Nicht immer sind die glücklich, die weiterleben dürfen: Viele leiden unter der mangelnden Bewegungsfreiheit, den vielen Tabletten und unter der Vorstellung, dass jemand anderes "für sie" sterben musste. Die meisten Patienten aber sind unendlich dankbar. Ihrem Spender, dessen Familie - und dem Chirurgen, in dessen Händen ihr Leben lag.

Zwangsläufig ist gerade unter Transplanteuren der Grat zwischen Erfüllung im Beruf und Hybris schmal. So mancher Halbgott in Weiß möchte auch einmal Gott spielen. Statt das Schicksal der Patienten den Wartelisten und Computern zu überlassen, nimmt er es selbst in die Hände, wie dies Ärzte in Göttingen und Regensburg offenbar in zahlreichen Fällen getan haben. Das erschreckende Ausmaß der Organ-Betrügereien zeigt: Den Chirurgen gehört stärker auf ihre begnadeten Finger geschaut. Und wenn nötig, muss ihnen auf dieselben auch gehauen werden.

▶ Gefragt ist:
In welchen Städten haben Ärzte laut dem Text über Transplantationen das Schicksal der Patienten offenbar in zahlreichen Fällen selbst in die Hände genommen? Die Zeilen danach sind eigenes Material und gehören nicht zum Text.

▶ Datenauszug:
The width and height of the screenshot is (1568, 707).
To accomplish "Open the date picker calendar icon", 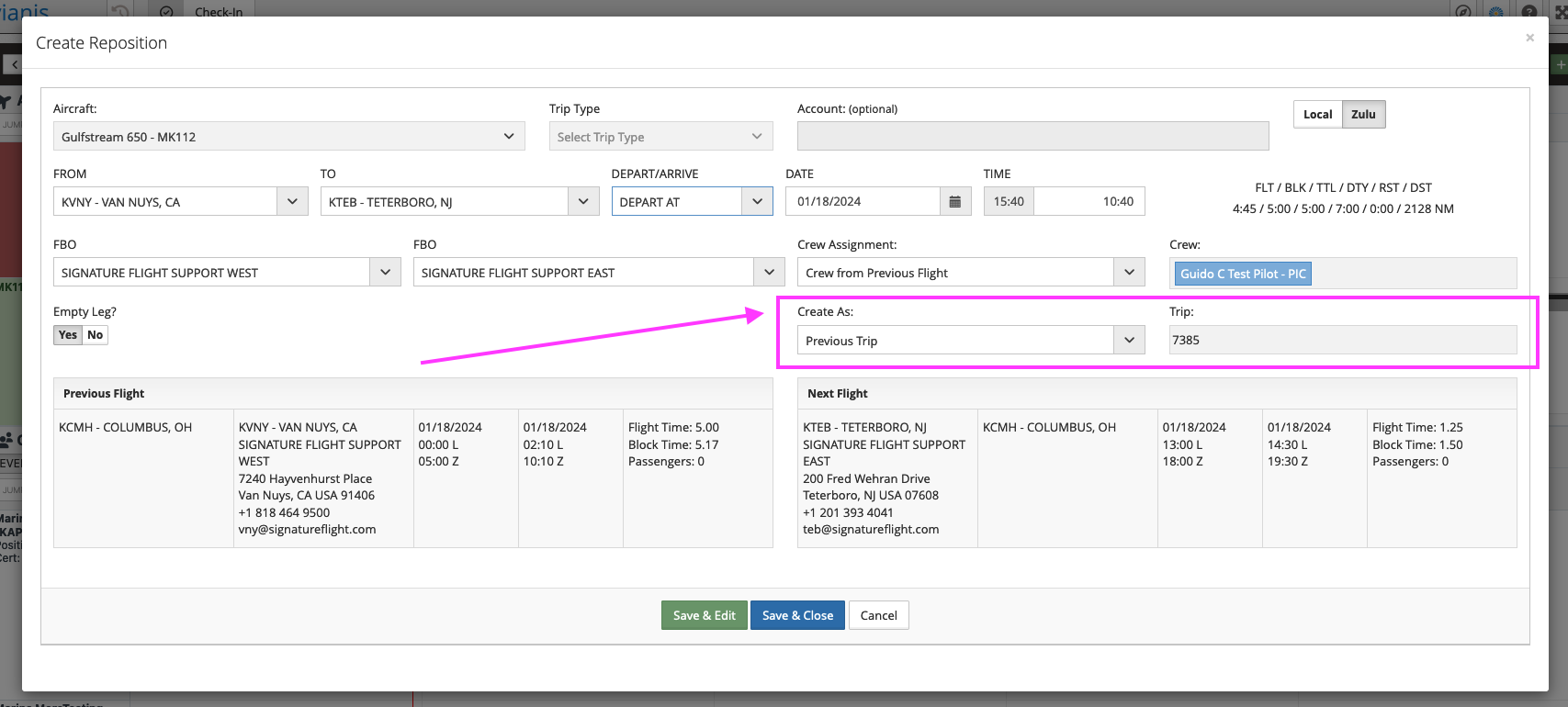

▶ Antwort:
In Göttingen und Regensburg.